• WHAT TO DO: Search the listing below for the line containing "I am working with a Realtor (48, 909)". From there through the line containing "Inquire Now (73, 999)", transcribe every line exactly, both ends included.
[[ DATA TO EXAMINE open ]]
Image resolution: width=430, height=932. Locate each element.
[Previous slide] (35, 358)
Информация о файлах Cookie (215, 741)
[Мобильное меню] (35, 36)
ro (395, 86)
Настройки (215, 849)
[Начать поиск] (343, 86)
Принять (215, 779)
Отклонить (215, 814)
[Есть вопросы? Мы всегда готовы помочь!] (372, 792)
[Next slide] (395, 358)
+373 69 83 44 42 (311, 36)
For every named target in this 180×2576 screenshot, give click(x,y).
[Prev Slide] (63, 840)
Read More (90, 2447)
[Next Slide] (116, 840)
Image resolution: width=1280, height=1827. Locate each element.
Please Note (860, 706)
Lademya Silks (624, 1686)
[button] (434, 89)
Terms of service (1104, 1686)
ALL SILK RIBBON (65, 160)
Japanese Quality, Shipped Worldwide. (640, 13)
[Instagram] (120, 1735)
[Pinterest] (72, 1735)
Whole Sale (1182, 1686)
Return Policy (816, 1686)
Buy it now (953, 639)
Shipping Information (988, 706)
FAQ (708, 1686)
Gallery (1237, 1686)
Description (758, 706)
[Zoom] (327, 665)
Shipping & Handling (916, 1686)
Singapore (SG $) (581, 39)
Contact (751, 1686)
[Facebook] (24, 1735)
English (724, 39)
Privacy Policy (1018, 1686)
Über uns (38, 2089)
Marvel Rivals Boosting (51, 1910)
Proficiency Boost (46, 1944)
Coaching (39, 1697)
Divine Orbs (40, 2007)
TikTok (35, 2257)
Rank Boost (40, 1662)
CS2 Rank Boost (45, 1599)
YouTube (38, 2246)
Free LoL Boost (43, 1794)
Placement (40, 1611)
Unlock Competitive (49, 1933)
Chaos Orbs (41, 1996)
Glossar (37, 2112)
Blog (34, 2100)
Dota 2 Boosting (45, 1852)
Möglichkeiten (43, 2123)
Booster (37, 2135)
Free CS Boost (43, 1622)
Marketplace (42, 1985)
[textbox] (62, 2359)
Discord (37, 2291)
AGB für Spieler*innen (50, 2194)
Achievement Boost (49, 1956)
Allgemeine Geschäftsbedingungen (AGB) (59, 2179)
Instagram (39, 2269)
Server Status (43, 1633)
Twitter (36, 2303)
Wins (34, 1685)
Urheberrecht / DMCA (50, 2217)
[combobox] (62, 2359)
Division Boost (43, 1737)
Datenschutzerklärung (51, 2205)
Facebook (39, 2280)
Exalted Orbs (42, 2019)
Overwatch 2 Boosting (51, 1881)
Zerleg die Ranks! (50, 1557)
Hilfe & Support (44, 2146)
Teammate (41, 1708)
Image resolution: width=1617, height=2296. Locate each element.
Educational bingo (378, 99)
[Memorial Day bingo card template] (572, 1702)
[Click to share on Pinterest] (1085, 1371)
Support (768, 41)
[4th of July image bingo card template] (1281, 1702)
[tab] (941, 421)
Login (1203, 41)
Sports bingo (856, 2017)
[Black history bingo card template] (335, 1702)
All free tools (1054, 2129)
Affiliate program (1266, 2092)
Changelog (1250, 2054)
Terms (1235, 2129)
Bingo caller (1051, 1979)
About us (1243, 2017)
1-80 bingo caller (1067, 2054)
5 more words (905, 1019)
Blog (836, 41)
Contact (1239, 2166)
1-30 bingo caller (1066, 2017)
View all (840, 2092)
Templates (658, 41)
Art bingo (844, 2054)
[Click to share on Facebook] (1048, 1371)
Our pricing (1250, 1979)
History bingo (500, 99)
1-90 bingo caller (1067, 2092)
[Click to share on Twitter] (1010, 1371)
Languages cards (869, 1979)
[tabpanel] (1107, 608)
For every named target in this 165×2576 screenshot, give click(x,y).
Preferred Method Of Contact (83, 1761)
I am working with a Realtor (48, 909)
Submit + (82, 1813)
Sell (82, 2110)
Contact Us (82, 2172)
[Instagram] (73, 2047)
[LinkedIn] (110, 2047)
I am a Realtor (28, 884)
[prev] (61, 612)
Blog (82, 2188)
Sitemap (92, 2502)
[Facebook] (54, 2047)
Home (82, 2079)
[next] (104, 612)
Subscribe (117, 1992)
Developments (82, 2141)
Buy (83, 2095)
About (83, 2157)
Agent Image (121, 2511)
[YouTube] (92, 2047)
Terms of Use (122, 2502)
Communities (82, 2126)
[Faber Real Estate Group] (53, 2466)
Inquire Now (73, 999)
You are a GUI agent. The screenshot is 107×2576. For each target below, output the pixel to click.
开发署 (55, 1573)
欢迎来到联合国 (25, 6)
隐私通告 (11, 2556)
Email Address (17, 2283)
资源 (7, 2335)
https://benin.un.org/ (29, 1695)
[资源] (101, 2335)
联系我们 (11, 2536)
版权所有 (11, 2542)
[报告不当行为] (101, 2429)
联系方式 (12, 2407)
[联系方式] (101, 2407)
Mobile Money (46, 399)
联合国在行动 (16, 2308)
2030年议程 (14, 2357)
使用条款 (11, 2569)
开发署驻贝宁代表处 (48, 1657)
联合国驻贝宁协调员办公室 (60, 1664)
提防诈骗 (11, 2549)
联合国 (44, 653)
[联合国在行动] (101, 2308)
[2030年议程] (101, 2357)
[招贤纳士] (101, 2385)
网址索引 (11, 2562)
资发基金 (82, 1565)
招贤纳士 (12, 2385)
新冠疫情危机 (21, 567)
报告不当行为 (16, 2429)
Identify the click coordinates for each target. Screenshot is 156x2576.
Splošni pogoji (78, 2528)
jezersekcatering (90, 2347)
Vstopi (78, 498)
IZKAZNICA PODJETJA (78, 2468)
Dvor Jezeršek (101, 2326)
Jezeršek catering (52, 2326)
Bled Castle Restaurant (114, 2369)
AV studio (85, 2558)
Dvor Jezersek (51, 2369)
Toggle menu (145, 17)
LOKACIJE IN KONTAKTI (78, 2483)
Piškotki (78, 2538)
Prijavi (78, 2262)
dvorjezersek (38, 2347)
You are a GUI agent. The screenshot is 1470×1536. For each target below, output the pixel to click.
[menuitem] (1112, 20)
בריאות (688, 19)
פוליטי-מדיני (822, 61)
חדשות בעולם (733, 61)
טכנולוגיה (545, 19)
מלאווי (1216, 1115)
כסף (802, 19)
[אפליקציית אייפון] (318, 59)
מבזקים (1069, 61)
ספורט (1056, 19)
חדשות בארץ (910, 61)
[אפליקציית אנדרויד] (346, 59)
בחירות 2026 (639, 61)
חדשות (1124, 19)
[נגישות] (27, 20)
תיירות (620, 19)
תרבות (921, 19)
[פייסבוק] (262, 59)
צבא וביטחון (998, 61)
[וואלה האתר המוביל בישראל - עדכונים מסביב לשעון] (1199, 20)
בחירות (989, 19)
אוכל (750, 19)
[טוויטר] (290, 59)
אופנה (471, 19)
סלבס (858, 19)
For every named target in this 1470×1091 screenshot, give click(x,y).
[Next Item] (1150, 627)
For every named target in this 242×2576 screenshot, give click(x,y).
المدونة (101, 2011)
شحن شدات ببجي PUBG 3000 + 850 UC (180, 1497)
[[ DATA TO EXAMINE closed ]]
• EXPECTED ANSWER:
I am working with a Realtor (48, 909)
Submit + (82, 1813)
Sell (82, 2110)
Contact Us (82, 2172)
[Instagram] (73, 2047)
[LinkedIn] (110, 2047)
I am a Realtor (28, 884)
[prev] (61, 612)
Blog (82, 2188)
Sitemap (92, 2502)
[Facebook] (54, 2047)
Home (82, 2079)
[next] (104, 612)
Subscribe (117, 1992)
Developments (82, 2141)
Buy (83, 2095)
About (83, 2157)
Agent Image (121, 2511)
[YouTube] (92, 2047)
Terms of Use (122, 2502)
Communities (82, 2126)
[Faber Real Estate Group] (53, 2466)
Inquire Now (73, 999)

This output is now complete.